Kitabın adı    : Aşktan Kaçış
Yazarı           :  Jennifer Royce
Seri bilgisi     : Asil Korsanlar #3
Yayınevi        : Parola Yayınları
Sayfa sayısı    : 480

Kitabın tanıtım yazısı:

Cemiyet kurallarına baş kaldıran Beatrice Conner, iffetli bir genç kızın gitmemesi gereken mekanlarda bulunarak özgürlüğünü kısıtlayan prangalardan kurtulmaya çalışmaktadır. Ağabeyinin en yakın arkadaşı Leinster Dükü Sean O’Sullivan, namıdiğer İspiyoncu Dük, gittiği her yerde karşısına çıkmaya başlayıncaya kadar hayatını bu ufak tefek kaçışlarla renklendirmektedir. Geçmişe olan kırgınlığını uslanmaz, hovarda ve serserilik maskesi ardına saklayan bir adam.Gizemli, hayatı hafife alan, serseri bir adam olan Sran O’Sullivan’ın Asil Korsanlar’a katılmasına ve Majesterilerinden aldığı unvana rağmen, tek bildiği yaşam tarzı Londra’nın batakhaneleri ve denizlerdir. Gittiği berbat mekanlarda en yakın arkadaşının kız kardeşiyle karşılaşmaya başladığında dış kabuğunun altında saklanan duyarlı adam ortaya çıkar. Geçmişe yapılan yolculuk.

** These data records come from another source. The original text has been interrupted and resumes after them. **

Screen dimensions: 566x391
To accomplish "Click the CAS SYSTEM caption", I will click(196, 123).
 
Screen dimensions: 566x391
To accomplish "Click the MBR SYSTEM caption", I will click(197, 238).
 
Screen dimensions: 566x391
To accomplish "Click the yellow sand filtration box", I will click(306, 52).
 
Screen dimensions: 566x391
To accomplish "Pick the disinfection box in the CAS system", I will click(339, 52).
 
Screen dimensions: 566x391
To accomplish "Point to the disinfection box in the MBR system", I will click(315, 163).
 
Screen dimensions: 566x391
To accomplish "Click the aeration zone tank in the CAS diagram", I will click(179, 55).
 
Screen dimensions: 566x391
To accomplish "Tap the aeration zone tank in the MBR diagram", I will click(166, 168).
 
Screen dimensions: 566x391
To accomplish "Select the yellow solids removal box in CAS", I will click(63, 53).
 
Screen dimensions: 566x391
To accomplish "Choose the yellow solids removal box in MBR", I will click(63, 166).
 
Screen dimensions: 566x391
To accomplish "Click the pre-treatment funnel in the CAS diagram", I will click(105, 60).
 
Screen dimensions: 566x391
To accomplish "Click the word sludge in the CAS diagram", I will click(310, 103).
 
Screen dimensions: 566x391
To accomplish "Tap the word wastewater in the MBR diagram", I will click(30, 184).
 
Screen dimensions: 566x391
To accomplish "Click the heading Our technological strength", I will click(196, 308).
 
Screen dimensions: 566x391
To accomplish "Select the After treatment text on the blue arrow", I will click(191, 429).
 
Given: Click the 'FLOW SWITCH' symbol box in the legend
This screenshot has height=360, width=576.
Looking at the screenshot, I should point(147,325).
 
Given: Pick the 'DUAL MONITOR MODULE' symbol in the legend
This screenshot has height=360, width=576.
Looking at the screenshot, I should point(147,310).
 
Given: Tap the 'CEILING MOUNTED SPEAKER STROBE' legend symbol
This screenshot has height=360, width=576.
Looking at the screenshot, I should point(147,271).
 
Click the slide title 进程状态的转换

İrlanda’ya bir daha dönmemeye yemin etmiş olan genç adam, bu yemini bozması gerektiğinde geçmişle son hesaplaşması için gerekli olan her önlemi almıştır.

Tek şey hariç… Korumaya takıntılı olduğu be bütün zaaflarını ortaya çıkartan Beatrice Conner’in son yaptığı davranışla bu yolculuk, genç kıza duyduğu tutku ve geçmişe olan nefret arasında sıkışıp kalacaktır. 

İkisini de içinden çıkılması güç bir duruma düşüren olayların mimarı olan Yeraltı Cadısı’na vereceği dersi hayatı boyunca unutmamasını sağlayacak olan genç adam, aynı zamanda kendi tutkusunun da dizginlenemez olduğunu öğrenmek üzeredir.